Tuesday, August 11, 2015

Fantastic Four 2015

Fantastic Four ~ As a few of my friends have mentioned, like Andy Burns at Biff Bam Pop! and Skott Stotland at The Nerd Signal, this movie wasn't as bad as a lot of folks have been saying - but that said, it is still pretty bad.

Up front, this troubled production from co-writer/director Josh Trank is not a Fantastic Four movie in the traditional sense, nor is it any kind of superhero movie either. In the same sense that his highly acclaimed Chronicle was an anti-superhero movie, so is his Fantastic Four. Taking its cues loosely from the Ultimate Fantastic Four comics rather than the Stan Lee and Jack Kirby original stories, this is a tale of Reed Richards, played by the much-hated-in-some-circles Miles Teller. This socially awkward young genius is given the resources to build his invention, a dimensional teleporter, which has consequences that eventually transform his friends and colleagues into …something else.

Just as it sounds, this is more science fiction than superhero, and there's a little bit of horror here as well with overtones of the 1980s version of The Fly thrown in for good measure. Comparing it to the comics or the characters therein is a silly exercise at this point, because let's face it, Trank didn't even go there. Any resemblance to those sources appear to have been added later by the studio. Much like Chronicle, Trank appears to have gone his own way.

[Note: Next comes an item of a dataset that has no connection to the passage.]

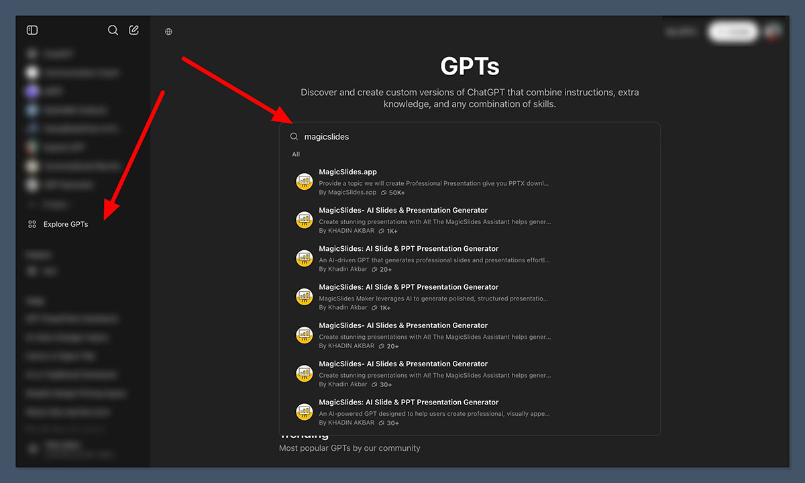The height and width of the screenshot is (483, 805).
Task: Click the MagicSlides.app yellow avatar icon
Action: click(304, 181)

The characters, save Teller's Reed, are two-dimensional, their only personality being that overlaid subconsciously by viewers who know them from the comics. They are one note and we don't care about them. Reed on the other hand fulfills his destiny as a screw-up, perhaps more blatantly here than in the comics, and really engenders no sympathy beyond that. The acting is minimal, the special effects are in places, well done and elsewhere cartoony.

I have to say I liked Kate Mara better as Sue Storm than I did Jessica Alba in 2005 and 2007, and I'm one of the few apparently that liked those movies. With all the hubbub about the character's race change, Michael B. Jordan comes off rather well, but the Human Torch special effects while invoking the comics imagery look like bad animation after a while. The Thing is an effective, yet disturbing cross between the Nome King in Return to Oz and the rock creature in Galaxy Quest. Only Toby Kebbel's Doom, before transformation, radiates any real charisma, but that gets fixed pretty quickly.

Not only does much of the cast lack charisma, they also lack chemistry. While romantic intentions are hinted at, nothing is done, nor is it advanced. While I had been following along the science fiction story for the first hour or so of the movie, there is a point where it all falls apart, and that's where Doom returns from the other world - a weak pastiche of the Negative Zone called Planet Zero. Suddenly Doom is the bad guy, unmotivated, he is just evil. Cartoon fights ensue, and I checked out.

Again, Doom is inserted into the Fantastic Four origin. And again badly. He emerged from the other world covered in metal without a mouth, an actor, one of the more likable in the flick, now unable to act. The Thing and Human Torch are given similar handicaps. I found this surprising as one of the tropes of superhero movies (of which this is not) is the constant removal of masks so the actor can emote or show off their good looks. Yeah, I'm looking at you, Tobey Maguire.

There is one nice touch, a minor Easter egg, in the movie. The antagonist in the movie other than Doom, the government suit who tries to use the FF's powers for his own bidding is named Harvey Elder. Sharp-eyed hardcore FF fans know that this is the real name of the super-villain the Mole Man. Also look for the Deadpool trailer before the film, if you're looking for more Marvel content. There's not much, even Stan Lee stayed away from this one.

Unlike other Marvel-connected movies (although it should be noted, as a Fox film, this is not part of the Marvel Cinematic Universe), there is no after-credits or mid-credits stinger. As a matter of fact, I noticed that once the movie proper was over, people could not wait to get out of the theater. I did learn one surprising thing from the credits however. Minimalist composer Philip Glass (a favorite) did some of the score. I did like it and will have to go back and listen to it some more.

Did I hate it? Certainly not as much as my friend Ray Cornwall who eviscerates it on the latest episode of The GAR! Podcast, but I didn't like it. This was not a good movie, nor was it a good superhero movie, and it was most definitely not a good Fantastic Four movie. Not recommended. Wait for Netflix or cable if you must see it.

1 comment:

  1. As usual, we're pretty much eye-to-eye in our opinions, Glenn. I haven't written a review of the movie yet but I plan to tomorrow. I saw the movie last Friday but unlike my usual practice, I didn't write a review right away. I wanted to take some time and really go over my thoughts about it. What i really feel about it is utter disappointment. There were some ideas and scenes that hinted at a much better movie than the one we eventually got.